* _CONSIGNES_:
A: Veuillez modifier le passage de l'intervention allant de « Photo de Gérard » à « actions pour 2005. » en y remplaçant « sécurité » par « sûreté ».
B: Répondez brièvement, d'après l'intervention :
(i) À quelle date la réunion a-t-elle eu lieu ?
(ii) Quelle exception est citée à la très faible progression des crédits ?
(iii) Où de nouveaux emplois sont-ils jugés nécessaires ?

==== ARTICLE ====

Intervention de Gérard Le Cam

Réunion du 10 décembre 2004 à 15h15
Loi de finances pour 2005 — V. - mer

Photo de Gérard Le CamGérard Le Cam :

Madame la présidente, monsieur le secrétaire d'Etat, mes chers collègues, comme pour l'ensemble des autres budgets, le budget de la mer n'échappe pas à la politique de restriction budgétaire engagée par le Gouvernement.

A l'exception de l'ENIM, dont la hausse des charges était prévisible, les crédits relatifs à ce budget ne progressent que très faiblement. Sur fond de coupes dans certaines lignes budgétaires, cette faible progression ne permettra ni de renforcer les efforts en matière de sécurité - bien que, par exemple, de nouveaux emplois soient nécessaires dans les CROSS, dans le cadre du nouveau plan de sécurité - ni d'engager de nouvelles actions pour 2005.

==== DONNÉES ENREGISTRÉES ====

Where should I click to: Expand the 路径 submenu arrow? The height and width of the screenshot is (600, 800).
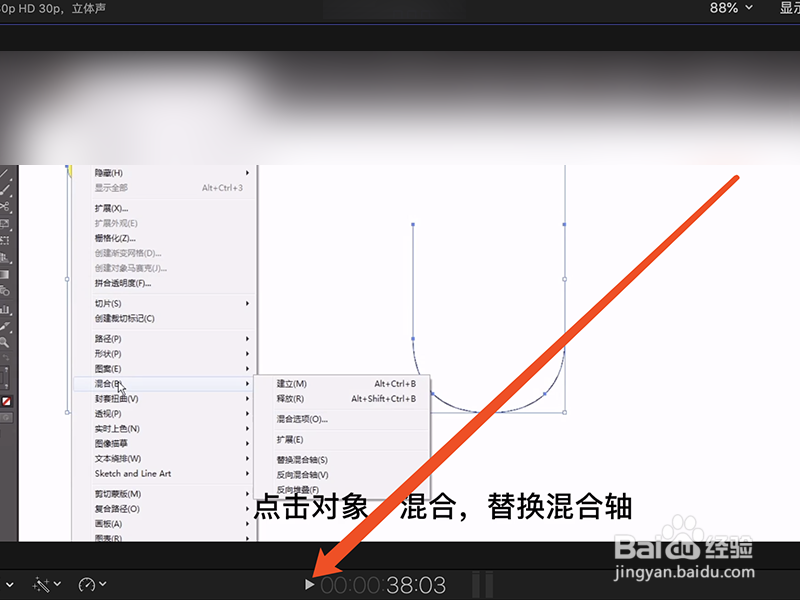tap(246, 337)
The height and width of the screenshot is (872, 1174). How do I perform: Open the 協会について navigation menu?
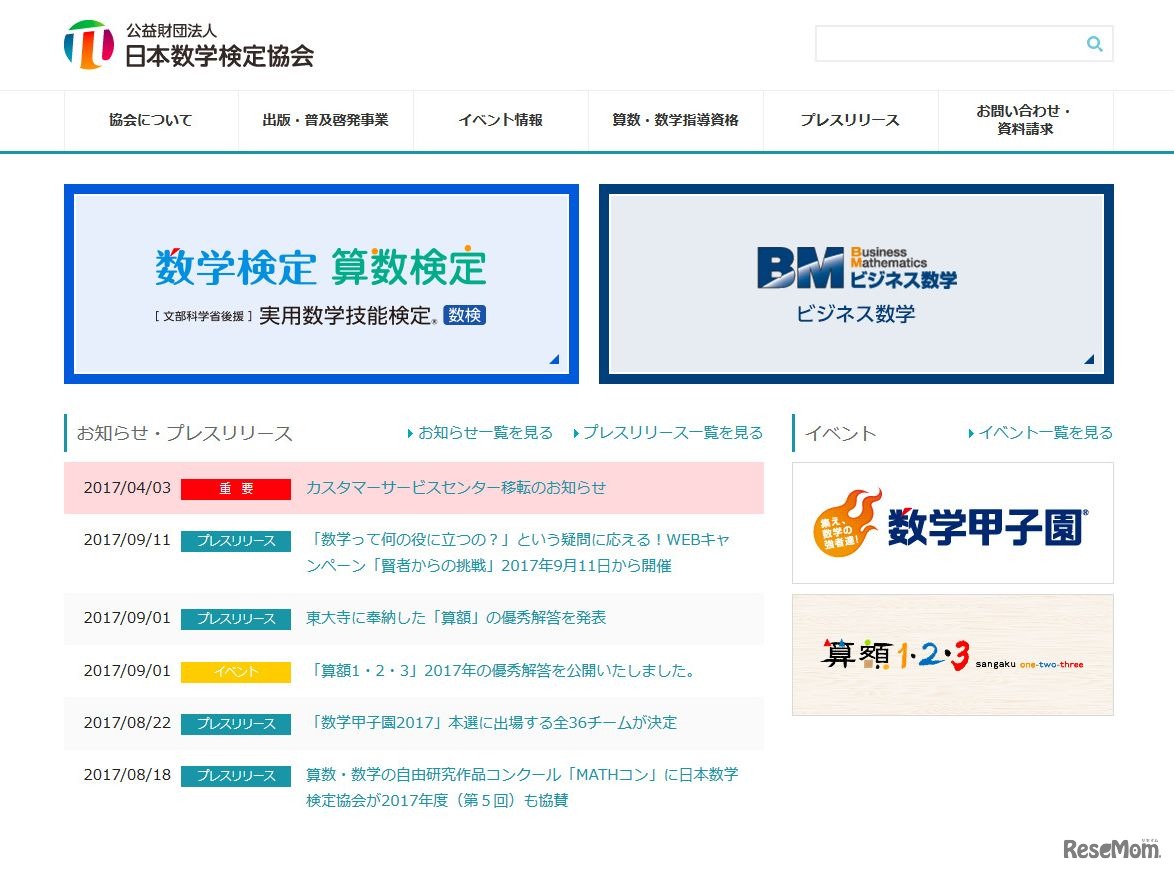click(x=150, y=120)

====

* _RÉPONSES_:
A:
Photo de Gérard Le CamGérard Le Cam :

Madame la présidente, monsieur le secrétaire d'Etat, mes chers collègues, comme pour l'ensemble des autres budgets, le budget de la mer n'échappe pas à la politique de restriction budgétaire engagée par le Gouvernement.

A l'exception de l'ENIM, dont la hausse des charges était prévisible, les crédits relatifs à ce budget ne progressent que très faiblement. Sur fond de coupes dans certaines lignes budgétaires, cette faible progression ne permettra ni de renforcer les efforts en matière de sûreté - bien que, par exemple, de nouveaux emplois soient nécessaires dans les CROSS, dans le cadre du nouveau plan de sûreté - ni d'engager de nouvelles actions pour 2005.

B:
(i) Le 10 décembre 2004.
(ii) L'ENIM.
(iii) Dans les CROSS.